Among the records below, find each line that includes the string "name" and copy it.

(Records contained in a dataset)
- Opening Delimiter -
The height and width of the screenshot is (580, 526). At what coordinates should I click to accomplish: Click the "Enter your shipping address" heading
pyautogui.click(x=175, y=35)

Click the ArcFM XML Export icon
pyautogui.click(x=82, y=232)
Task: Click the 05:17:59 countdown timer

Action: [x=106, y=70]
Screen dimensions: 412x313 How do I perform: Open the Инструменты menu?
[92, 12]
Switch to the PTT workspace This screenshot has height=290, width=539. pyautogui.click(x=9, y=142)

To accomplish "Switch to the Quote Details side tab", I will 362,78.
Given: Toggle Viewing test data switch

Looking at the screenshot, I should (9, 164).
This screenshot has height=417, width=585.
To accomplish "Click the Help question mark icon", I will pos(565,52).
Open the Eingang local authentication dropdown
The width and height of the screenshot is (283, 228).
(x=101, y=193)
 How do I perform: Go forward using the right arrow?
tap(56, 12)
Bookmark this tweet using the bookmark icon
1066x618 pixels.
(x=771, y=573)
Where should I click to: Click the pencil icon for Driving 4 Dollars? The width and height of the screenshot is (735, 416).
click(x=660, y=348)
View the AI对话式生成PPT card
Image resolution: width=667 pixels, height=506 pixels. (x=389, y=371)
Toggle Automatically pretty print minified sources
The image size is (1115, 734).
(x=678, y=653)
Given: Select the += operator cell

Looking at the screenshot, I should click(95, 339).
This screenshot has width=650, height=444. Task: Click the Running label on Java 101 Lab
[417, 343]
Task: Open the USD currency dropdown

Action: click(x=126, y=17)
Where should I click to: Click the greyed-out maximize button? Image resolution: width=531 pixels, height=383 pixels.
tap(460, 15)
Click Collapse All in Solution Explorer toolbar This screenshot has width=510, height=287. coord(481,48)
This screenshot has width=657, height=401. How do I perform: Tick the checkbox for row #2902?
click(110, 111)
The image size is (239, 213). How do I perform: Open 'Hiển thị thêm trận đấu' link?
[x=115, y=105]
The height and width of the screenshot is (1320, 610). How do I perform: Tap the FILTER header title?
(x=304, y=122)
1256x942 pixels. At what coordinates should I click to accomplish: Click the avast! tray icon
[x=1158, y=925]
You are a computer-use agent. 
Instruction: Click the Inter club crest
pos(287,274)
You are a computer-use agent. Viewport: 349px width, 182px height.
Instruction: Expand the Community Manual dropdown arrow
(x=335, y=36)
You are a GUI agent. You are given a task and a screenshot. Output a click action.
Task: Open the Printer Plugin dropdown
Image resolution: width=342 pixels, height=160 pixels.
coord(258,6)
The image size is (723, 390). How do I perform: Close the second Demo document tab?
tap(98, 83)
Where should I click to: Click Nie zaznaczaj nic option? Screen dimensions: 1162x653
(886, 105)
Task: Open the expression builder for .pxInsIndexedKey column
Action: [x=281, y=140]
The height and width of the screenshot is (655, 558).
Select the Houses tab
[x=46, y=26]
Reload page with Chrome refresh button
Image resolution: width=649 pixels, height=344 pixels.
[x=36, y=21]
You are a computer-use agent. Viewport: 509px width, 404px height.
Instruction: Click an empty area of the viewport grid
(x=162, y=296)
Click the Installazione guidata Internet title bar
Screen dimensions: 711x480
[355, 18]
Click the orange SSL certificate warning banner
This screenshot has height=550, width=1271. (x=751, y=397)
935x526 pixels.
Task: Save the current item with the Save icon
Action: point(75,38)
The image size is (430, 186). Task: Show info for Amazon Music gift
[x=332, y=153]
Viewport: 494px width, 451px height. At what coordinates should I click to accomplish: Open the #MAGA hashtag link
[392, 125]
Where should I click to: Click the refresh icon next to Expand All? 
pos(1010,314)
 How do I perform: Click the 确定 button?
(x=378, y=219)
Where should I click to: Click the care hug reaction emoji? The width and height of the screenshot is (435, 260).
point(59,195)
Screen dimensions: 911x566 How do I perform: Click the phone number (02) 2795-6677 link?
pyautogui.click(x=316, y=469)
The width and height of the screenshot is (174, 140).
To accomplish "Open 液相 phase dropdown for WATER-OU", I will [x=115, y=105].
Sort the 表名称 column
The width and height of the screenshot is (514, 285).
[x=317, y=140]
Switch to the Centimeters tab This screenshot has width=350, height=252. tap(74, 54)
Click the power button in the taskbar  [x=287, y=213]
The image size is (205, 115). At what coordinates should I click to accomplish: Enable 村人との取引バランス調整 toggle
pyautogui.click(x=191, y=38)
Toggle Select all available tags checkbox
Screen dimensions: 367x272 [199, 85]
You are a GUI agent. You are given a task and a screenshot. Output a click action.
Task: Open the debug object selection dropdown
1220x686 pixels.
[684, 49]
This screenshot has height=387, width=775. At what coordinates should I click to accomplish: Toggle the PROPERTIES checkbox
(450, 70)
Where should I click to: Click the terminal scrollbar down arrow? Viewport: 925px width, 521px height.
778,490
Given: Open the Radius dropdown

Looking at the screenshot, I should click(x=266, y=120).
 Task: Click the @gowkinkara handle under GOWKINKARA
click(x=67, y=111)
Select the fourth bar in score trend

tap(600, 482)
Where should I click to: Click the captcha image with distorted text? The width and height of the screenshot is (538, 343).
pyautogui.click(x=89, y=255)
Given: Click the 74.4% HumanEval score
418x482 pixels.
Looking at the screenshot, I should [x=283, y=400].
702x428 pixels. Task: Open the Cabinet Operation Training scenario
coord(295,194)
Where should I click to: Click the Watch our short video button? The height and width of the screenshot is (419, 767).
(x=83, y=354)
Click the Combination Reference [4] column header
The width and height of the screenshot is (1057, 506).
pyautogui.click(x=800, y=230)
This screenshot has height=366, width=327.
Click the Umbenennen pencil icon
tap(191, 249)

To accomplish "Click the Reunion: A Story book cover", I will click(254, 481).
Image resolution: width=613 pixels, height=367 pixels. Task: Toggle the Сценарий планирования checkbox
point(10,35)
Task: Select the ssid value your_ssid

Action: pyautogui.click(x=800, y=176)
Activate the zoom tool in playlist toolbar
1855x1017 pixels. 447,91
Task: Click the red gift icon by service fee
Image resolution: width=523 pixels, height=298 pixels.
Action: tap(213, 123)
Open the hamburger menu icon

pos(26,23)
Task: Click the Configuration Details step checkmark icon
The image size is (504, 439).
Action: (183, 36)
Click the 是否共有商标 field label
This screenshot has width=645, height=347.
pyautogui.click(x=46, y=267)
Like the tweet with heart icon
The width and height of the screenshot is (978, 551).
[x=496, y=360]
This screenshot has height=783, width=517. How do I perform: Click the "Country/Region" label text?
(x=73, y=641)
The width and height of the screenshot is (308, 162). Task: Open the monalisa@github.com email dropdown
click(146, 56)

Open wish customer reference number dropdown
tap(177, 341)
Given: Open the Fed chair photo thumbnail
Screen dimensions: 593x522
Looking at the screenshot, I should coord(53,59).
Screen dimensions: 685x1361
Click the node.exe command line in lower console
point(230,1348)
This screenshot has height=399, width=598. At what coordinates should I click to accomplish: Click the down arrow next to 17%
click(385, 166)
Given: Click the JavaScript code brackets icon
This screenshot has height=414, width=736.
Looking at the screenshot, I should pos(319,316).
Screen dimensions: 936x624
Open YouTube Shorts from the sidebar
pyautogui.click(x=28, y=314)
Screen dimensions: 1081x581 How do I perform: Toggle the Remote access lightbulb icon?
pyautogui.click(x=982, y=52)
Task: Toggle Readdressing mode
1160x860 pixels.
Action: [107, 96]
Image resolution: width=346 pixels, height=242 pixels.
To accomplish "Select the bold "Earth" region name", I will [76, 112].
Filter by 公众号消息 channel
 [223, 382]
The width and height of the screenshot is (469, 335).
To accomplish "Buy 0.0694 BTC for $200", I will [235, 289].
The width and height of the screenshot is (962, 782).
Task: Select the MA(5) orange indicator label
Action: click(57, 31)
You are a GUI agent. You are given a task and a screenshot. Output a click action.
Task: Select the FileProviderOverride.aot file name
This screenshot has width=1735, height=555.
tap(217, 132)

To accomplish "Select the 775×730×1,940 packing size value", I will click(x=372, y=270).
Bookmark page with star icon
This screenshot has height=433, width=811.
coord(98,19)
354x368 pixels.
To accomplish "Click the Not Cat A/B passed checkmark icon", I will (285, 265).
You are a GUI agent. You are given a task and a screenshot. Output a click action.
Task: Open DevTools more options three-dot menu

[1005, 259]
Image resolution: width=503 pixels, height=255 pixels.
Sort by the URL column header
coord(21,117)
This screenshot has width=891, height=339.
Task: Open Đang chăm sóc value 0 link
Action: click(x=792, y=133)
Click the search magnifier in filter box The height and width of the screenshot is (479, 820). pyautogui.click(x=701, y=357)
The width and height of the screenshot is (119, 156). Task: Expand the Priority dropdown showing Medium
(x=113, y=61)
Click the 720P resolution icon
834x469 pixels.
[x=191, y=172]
- Closing Delimiter -
→ **WRITTEN SOLUTION**
To accomplish "Select the bold "Earth" region name", I will [76, 112].
Task: Select the FileProviderOverride.aot file name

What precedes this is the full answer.